The ingredient list is clean. No talc. No cornstarch. No fragrance. No parabens. No steroids. Safe for daily long-term use, which matters because most women with chronic intertrigo need ongoing maintenance, not a 7-day blast.
Returns: 60 days. Full refund. No restocking fee.
In my testing, the patients who used Clairon for 30 days reported a different pattern than anything else I tested. The rash didn't return after they stopped applying it. The cycle broke. The feedback was the same, over and over: "Why didn't anyone tell me about this sooner?"
"This is the first time a cream ever worked. The next day it was gone." — Karen R., 58
"I'm 72. It truly worked within 3 days. I only bought one tube as a test." — Linda M., 72
"I've been battling intertrigo for 30 years. This is the only thing that's ever worked." — Brenda H., 68
"My husband and I have multiple folds that have given us problems for years. Constant moisture, the smell. We applied before bed and saw the difference the next morning." — Donna K., 64
After 30 years of writing prescriptions and watching the same patients return again and again, here's what I tell every woman who asks.
If your rash is mild and recent, drugstore products like Lotrimin or Gold Bond may give you temporary relief. Use them once and see if the issue resolves on its own.
If your rash is severe, ulcerated, bleeding, or accompanied by fever, see your doctor immediately. Some skin fold conditions require oral medication or a different diagnostic path.
But if you're like most women I've worked with — who've cycled through prescriptions, drugstore creams, cornstarch, and home remedies for years without lasting relief — try Clairon first.
Designed specifically for adult skin folds. Customer reviewed. 60-day money-back guarantee.
I recommended Clairon to my own sister. 64 years old. Stubborn as they come. She'd tried prescriptions, Gold Bond, cornstarch, Penaten, Sudocrem, and three different creams she'd ordered online. She wouldn't take my advice for years.
Now using Clairon every morning. "Should've done this years ago," she told me last week.
The company has reached out to our editorial team to inform us that, for a limited time, they are offering our readers an exclusive bundle discount on Clairon.
Plus, every order comes with a 60-day risk-free trial at home, full refund if it doesn't work for you, and free shipping on bundles.
If your rash cycle doesn't break within 60 days, you can return the tube — even empty — for a full refund.
Check Availability →
The bit about cornstarch is SO important.
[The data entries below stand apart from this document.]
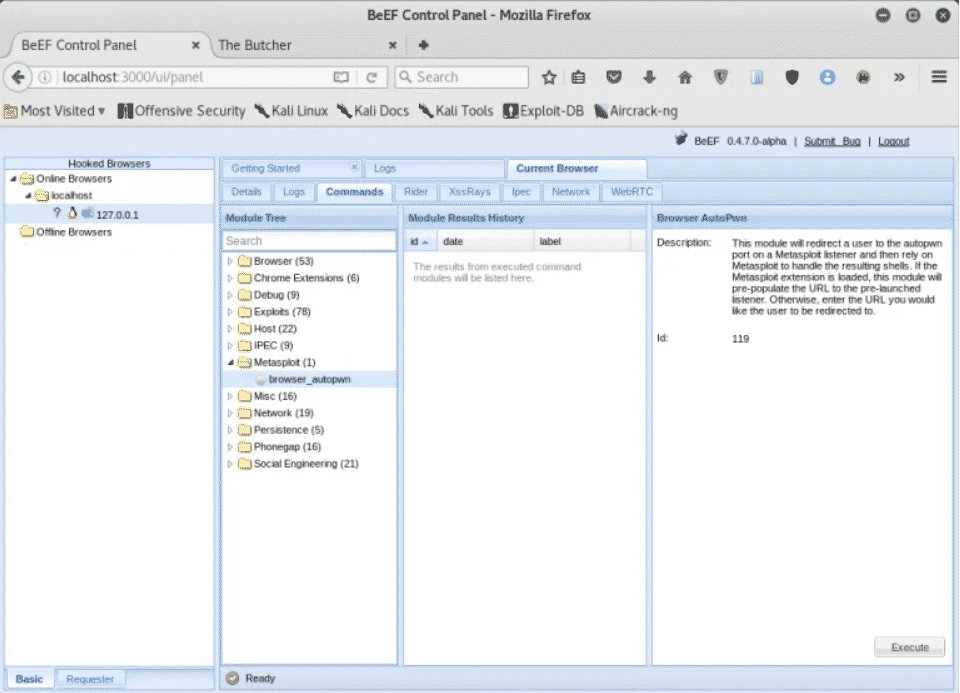Close the Getting Started tab

[354, 168]
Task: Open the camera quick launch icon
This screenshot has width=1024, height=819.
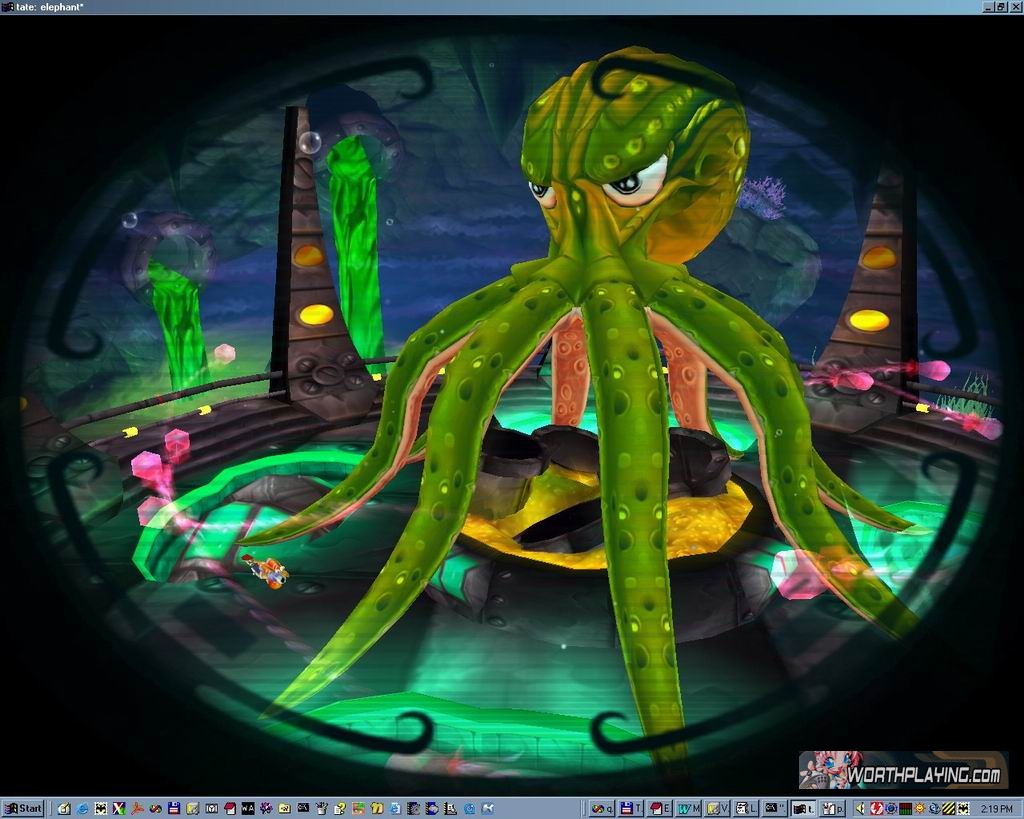Action: [x=210, y=808]
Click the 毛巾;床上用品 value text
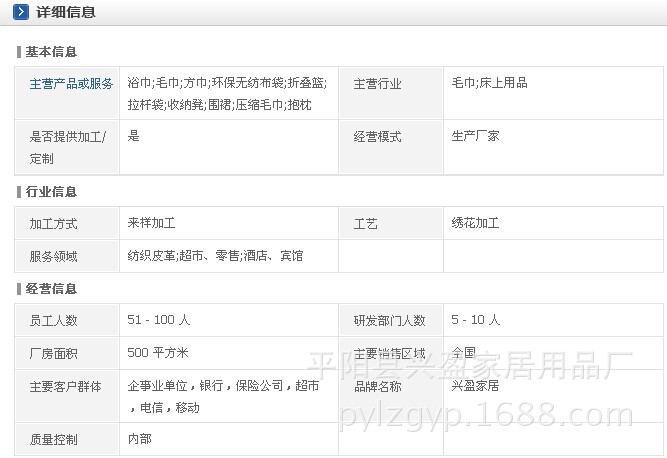Image resolution: width=667 pixels, height=458 pixels. [489, 83]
I used it for 15 years because that's what my mother used. Wish someone had explained that yeast feeds on starch years ago. Would have saved me so much time and so much frustration.
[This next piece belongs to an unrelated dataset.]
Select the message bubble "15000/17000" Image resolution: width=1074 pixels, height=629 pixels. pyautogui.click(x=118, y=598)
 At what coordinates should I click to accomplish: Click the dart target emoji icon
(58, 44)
My daughter sent me this article after I told her I was going to schedule breast reduction surgery just to stop the burning. Just ordered Clairon with the offer. On a fixed income so the 60-day guarantee really matters. Fingers crossed. Will update in a few weeks.
My mother has been seeing dermatologists for this since 2019. Three different doctors. Five different prescriptions. None of them ever used the word intertrigo. This article made me angry for all the right reasons. Sharing with everyone I know.
3 weeks with Clairon now. Threw out my Nystatin powder and my Gold Bond. The rash hasn't come back even after I stopped applying daily. Already told 2 friends at church. Dr. Mitchell is right. Should've found this years ago.
Bought a tube for my mother for Mother's Day. She moaned about me wasting money on her for a week. Now she won't take it out of her bathroom. Also told her sister.
Showering twice a day. Sleeping without a bra. Folding paper towels under my breasts every morning. That was me for 6 years. Tried Clairon last month. The smell was gone in 3 days. I cried when I realized I didn't have to plan my whole life around this anymore.